I checked the back of my smoker and you were right there are no screws except for the handle mounts and a couple of screws on the bottom. I can see getting the back panel is going to be a pain.


----------



## tallbm (Mar 15, 2017)

johnnyb54 said:


> I checked the back of my smoker and you were right there are no screws except for the handle mounts and a couple of screws on the bottom. I can see getting the back panel is going to be a pain.


Yeah.

The best way I found was to straighten the lip on the metal sheet backing and then hammer a little of one side in, then switch to the other side.  Work down a little on each side and hammer it in little bit by little bit.  Once it is all back on as best as possible use 3-4 sheet metal screws on each side where the lip goes in and it will be secured.

The backing is by far the slowest and most annoying part but with a little time and methodical work you will get it back in place no prob :)


----------



## dr k (Mar 15, 2017)

◆ **Records**
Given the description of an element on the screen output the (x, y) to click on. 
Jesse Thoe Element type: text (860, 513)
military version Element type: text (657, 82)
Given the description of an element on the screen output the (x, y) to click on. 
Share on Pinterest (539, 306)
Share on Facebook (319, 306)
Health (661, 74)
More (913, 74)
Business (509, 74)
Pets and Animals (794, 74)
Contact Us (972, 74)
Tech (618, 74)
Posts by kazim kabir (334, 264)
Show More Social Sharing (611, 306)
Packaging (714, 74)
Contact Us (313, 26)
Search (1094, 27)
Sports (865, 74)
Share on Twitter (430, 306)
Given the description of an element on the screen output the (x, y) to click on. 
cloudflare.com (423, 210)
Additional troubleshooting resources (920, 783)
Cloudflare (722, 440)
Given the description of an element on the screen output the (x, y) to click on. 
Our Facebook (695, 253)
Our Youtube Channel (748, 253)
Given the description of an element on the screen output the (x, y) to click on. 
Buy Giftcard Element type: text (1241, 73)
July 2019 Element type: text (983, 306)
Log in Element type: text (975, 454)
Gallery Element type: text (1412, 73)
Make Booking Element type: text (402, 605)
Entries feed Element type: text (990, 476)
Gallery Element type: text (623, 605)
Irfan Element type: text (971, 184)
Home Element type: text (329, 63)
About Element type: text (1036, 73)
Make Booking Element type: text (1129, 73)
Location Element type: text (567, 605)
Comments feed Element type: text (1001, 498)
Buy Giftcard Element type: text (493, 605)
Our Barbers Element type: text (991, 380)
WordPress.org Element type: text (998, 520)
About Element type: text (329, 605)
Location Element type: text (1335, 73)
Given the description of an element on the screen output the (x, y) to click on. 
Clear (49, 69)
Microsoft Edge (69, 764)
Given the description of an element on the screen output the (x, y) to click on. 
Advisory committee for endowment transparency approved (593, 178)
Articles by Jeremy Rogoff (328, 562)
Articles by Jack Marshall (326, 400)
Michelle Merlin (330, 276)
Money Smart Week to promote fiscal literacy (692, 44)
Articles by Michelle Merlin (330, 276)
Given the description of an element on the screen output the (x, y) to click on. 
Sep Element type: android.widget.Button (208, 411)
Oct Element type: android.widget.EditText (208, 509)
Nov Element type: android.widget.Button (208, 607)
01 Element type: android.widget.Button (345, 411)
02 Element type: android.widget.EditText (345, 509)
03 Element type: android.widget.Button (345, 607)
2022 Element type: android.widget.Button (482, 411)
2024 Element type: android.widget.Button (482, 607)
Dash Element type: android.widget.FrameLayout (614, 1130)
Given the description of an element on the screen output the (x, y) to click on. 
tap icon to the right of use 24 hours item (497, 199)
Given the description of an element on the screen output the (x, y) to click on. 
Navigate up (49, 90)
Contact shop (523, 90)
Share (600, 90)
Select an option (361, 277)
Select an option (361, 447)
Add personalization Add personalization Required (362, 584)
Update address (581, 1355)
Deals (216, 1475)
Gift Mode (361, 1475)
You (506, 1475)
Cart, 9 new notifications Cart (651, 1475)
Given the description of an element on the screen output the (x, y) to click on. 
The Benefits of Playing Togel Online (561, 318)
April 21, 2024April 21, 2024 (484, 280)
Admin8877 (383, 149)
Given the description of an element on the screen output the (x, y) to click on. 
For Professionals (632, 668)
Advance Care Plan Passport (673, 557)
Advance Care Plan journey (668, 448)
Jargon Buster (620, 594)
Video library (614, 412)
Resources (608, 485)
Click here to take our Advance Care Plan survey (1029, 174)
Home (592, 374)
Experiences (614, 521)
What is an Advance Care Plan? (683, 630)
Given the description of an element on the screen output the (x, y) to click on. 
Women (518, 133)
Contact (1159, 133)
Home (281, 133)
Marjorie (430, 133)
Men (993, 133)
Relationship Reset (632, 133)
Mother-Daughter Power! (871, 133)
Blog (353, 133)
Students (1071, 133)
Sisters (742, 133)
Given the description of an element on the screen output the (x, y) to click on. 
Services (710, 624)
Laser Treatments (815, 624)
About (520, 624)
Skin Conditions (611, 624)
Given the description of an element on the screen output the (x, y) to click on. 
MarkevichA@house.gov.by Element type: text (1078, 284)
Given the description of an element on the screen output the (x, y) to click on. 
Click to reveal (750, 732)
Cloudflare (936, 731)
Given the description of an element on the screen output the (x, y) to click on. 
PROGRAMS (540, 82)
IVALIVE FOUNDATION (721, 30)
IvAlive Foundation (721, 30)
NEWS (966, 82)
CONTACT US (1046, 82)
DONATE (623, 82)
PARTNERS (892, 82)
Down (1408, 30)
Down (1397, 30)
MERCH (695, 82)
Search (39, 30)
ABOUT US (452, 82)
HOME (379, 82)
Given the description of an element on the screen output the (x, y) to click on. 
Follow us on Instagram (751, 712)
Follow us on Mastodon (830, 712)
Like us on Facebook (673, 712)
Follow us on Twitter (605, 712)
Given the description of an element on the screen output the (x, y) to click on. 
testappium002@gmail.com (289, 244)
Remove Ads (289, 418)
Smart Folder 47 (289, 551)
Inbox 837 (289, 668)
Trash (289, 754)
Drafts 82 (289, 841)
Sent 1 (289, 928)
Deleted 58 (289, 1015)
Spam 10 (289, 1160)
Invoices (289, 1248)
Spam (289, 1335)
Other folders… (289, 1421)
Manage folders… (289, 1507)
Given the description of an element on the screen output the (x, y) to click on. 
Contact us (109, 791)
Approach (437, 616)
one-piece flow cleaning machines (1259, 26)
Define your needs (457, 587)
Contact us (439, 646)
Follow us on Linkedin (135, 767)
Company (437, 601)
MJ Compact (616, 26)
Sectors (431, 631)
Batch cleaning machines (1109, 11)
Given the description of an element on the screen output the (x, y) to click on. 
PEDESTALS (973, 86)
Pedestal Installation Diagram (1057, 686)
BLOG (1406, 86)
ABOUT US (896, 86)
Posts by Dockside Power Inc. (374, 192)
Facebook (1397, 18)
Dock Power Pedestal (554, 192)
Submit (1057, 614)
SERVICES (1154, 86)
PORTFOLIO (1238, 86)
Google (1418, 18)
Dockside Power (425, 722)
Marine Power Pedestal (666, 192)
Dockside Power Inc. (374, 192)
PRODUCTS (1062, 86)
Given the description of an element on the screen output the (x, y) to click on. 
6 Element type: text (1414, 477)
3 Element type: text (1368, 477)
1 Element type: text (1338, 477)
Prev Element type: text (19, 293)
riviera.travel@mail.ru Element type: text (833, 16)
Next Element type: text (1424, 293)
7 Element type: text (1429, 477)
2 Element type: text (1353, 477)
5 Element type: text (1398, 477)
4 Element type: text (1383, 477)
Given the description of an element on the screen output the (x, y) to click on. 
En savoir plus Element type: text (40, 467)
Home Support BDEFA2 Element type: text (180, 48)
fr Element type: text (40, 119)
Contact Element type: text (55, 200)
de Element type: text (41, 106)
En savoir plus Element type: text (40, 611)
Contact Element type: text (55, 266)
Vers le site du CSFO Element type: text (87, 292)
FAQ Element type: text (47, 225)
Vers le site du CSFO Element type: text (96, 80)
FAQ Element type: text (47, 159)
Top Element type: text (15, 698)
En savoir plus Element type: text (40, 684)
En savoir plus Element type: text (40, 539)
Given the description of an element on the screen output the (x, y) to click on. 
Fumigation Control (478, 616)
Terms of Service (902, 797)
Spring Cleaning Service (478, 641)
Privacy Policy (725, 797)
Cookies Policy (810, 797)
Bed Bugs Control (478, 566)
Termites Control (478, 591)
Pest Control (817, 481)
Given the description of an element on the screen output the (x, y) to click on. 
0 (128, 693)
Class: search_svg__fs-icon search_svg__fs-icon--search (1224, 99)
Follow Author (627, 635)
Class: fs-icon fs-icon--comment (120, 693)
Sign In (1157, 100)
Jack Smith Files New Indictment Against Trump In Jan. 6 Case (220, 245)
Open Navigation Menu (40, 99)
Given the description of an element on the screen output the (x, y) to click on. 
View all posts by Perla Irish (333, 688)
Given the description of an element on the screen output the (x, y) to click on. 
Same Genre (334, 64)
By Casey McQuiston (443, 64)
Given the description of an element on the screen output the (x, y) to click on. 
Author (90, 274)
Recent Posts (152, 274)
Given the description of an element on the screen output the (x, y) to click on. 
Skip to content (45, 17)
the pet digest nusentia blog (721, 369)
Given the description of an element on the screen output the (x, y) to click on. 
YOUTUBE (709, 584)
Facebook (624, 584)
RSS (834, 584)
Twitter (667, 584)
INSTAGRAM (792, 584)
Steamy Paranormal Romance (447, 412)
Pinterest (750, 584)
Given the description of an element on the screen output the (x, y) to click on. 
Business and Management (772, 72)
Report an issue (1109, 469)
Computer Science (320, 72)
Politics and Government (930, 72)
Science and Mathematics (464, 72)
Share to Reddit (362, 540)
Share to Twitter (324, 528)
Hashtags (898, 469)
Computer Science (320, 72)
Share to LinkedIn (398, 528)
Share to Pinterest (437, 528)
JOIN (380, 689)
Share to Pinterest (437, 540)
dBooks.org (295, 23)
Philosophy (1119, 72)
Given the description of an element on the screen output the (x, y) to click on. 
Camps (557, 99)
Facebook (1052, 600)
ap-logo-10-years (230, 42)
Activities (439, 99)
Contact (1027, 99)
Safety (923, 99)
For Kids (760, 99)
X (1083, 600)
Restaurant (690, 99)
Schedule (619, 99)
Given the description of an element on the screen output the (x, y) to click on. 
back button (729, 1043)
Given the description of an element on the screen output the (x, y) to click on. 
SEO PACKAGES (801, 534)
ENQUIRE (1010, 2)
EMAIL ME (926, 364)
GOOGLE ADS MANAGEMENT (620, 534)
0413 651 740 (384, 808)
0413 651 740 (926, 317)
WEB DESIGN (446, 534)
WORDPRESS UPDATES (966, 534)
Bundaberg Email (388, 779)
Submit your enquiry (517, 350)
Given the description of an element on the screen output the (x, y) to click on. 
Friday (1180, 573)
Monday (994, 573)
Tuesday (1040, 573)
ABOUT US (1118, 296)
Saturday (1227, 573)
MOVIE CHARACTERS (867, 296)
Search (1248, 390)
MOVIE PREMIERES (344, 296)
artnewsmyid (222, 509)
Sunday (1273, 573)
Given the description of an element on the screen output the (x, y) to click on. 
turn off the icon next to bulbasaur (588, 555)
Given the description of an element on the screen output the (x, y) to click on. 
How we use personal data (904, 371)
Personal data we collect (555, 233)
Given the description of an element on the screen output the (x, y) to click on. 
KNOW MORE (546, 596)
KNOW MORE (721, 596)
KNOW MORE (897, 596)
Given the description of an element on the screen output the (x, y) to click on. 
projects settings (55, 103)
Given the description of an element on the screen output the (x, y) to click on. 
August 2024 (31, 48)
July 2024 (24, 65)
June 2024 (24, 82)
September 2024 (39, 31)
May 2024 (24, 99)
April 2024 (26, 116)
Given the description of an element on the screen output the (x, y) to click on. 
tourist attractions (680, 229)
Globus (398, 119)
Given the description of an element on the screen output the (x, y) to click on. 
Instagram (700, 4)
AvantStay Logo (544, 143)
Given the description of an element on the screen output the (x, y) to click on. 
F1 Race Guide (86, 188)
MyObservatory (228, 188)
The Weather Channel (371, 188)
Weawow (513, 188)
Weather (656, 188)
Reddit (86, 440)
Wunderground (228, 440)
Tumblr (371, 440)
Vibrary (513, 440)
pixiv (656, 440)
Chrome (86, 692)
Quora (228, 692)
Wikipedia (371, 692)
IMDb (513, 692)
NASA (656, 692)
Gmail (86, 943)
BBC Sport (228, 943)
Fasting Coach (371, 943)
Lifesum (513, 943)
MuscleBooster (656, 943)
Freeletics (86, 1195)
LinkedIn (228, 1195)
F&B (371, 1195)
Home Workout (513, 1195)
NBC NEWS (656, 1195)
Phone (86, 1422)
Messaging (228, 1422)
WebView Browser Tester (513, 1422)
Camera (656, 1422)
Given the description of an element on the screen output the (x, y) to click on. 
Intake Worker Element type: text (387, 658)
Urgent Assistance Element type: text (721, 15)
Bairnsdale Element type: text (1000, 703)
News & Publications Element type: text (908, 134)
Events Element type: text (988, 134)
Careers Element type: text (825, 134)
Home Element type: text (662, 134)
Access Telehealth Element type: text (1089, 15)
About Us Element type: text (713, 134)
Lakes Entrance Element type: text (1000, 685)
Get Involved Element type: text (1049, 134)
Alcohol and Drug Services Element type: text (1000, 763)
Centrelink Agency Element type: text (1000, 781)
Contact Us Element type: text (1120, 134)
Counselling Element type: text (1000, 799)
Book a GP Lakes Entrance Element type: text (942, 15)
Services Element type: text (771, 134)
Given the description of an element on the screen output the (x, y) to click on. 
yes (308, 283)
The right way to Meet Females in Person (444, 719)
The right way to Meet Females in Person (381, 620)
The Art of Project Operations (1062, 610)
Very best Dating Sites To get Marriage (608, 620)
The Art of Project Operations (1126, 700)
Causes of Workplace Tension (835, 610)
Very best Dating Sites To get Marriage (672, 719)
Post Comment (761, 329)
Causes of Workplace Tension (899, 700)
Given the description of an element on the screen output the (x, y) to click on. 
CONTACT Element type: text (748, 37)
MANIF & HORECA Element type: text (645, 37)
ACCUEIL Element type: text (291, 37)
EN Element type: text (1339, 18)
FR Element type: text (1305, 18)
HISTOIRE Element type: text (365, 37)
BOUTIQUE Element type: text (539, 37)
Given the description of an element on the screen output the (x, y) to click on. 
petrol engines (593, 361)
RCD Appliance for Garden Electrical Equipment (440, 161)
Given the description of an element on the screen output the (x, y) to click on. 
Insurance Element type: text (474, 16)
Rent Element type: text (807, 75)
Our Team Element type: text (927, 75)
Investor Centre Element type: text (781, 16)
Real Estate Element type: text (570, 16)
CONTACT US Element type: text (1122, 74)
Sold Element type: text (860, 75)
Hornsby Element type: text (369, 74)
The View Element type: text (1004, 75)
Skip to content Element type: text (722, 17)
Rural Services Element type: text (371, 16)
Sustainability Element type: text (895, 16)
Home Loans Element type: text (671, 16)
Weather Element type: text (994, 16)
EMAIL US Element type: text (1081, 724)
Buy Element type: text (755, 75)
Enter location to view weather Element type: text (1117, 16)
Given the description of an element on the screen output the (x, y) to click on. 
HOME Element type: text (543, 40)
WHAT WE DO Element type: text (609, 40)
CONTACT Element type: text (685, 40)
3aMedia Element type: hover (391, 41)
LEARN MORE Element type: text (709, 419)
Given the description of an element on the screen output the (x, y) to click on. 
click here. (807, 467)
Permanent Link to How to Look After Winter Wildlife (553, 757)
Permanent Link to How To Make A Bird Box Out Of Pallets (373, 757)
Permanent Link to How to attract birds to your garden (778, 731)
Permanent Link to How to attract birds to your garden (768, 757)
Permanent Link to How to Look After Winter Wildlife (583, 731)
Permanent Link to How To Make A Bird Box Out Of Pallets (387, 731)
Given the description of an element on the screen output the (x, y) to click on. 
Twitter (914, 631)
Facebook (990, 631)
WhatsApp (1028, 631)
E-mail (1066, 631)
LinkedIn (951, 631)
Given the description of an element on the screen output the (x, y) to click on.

◆ **Actions to take**
A. In the smoker thread, how many sheet metal screws does tallbm recommend putting on each side once the back panel is in place?
B. Extend the smoker thread from its last line.
The items come from a different source than the smoker thread.

◆ **Outputs by task**
A. Three to four sheet metal screws on each side, where the lip goes in.

B.
johnnyb54 said:


> Bear, it's not the heat balance as I have no issue with that. The issue I'm not happy with is the wide temp swings. If I set the Masterbuilt temp for 150 I heat spike at 165-170 and it dips down to 145-140 before the element start to heat up the chamber. I'm used to smoking with lump coal so if I set my smoker at 225 it stays at 225. I know electrics are a different breed but if I can eliminate that swing that would make me a happy man.:yahoo:
> Thanks


I think Bear is right with putting in the bottom rack and a pan. The gen 2 allows heat up the door and back wall where the pan is open on all walls. The more metal between the sensor and element the more the metal radiates heat when the element shuts off, coasting past the set point and takes time to heat up and find a path to the sensor after it kicks on causing larger temp drops past the set point. Since I dont use the chip system. And use the amnps in a mailbox mod I got all unnecessary metal out between the heating element and sensor for shorter cycles in the pic below. The gen 1 40 I have had even more metal above and below the element than the gen 2 and 2.5. Just getting the slanted heat trap out should make a big difference on temp swings. I think that's why the gen 2.5 is more similar to the gen 1. 












CAM00898.jpg



__ dr k
__ Aug 28, 2016






-Kurt


----------



## tallbm (Mar 15, 2017)

@*johnnyb54*

Hey Dr K just brought up a good question in my Auber Pid post.

He asked if there would be a way to avoid tearing off the back and being able to rewire the smoker where all the wires are situated at the bottom circuit board.

It dawned on me that if take off the bottom panel, peal back the connector insulation on the black braided wires, turn on the smoker so that it is heating, and then use a multimeter on those connectors you can figure out which of the MES black braided wires is hot and which is neutral.

See the image below for reference.

Then you just butt splice or solder the black braided hot to the slick black hot wire from the power chord, and then butt splice/solder the black braided neutral to the white power chord neutral.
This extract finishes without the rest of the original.